No one knows what birds can remember.
And yet, to every house
 
two always return, mouths full of nesting
glue from blue island wintering.
 
A village leaves windows unscreened and kitchen
rafters clear for another year’s pair. And if
 
the swallows are late, so is the planting,
so the entire season.
 
Every year runs a different length,
measured in scythes of returning wings.
 
Every year stretches and releases
time in restless trumpeting approaches.
 
Rice planting is wet work. Ankles deep
in paddies to dig up, bundle,
 
and toss seedlings into new beds,
like moving infants from their cribs.
 
Water softens the heels like it softens
the burned bottom of a pot,
 
eventually releasing one surface
from another—crust from pan, or the first
 
layer of skin from flesh.
Each day the heart slows, the body
 
releases its time.  Each sunrise takes
minutes off.
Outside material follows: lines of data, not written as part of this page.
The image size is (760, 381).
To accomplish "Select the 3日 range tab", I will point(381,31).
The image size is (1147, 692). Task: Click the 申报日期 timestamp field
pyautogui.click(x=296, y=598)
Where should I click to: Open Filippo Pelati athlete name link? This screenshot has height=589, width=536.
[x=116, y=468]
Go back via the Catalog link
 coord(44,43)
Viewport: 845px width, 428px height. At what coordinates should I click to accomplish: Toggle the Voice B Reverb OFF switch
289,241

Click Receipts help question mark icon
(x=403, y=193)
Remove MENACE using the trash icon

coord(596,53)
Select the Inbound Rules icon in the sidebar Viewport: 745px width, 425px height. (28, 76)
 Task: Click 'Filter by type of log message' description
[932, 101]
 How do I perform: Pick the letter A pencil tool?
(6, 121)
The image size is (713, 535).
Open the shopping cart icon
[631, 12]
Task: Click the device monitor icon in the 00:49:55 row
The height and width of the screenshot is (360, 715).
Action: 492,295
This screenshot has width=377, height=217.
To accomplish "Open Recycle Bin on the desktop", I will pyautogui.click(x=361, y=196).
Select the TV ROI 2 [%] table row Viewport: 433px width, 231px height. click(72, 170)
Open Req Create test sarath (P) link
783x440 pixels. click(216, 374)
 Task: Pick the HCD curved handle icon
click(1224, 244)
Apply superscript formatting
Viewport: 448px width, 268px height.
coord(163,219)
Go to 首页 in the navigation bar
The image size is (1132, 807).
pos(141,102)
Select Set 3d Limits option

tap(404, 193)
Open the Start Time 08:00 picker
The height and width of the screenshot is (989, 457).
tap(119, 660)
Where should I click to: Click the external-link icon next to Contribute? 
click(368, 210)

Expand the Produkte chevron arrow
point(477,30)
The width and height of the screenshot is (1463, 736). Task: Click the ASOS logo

If a body gives in

to delay, the late sewn rice still
uncoils its reed, the grain
 
still starches the belly, and still a body
can lie down in provincial dusk,
 
a few minutes gathered
and scattered into the rows it digs.
 
 
 
OVERWINTERING
 
 
What strand of mandevilla does not reach
blue flower, we cut.  And the ones full
or nearing bloom, we cut.
To overwinter, we hang the shrubs bald
and upside down in the dark.
Some dormant life remains to drink
a gallon every two weeks.
By March, they will take soil again.
Perhaps neither they nor we should grow
where we cannot shorten our own roots.
Perhaps there are mouths of land we cannot have
if we cannot scale back our branches
or seal our own cracks.  Already we know
we cannot slow our pulse to wait out
hunger. Our young cry in all seasons.
Neither can the mandevilla stop
sending flowers to bud, even into the iced air,
even for fear that every petal will release
and make no mark where it lands.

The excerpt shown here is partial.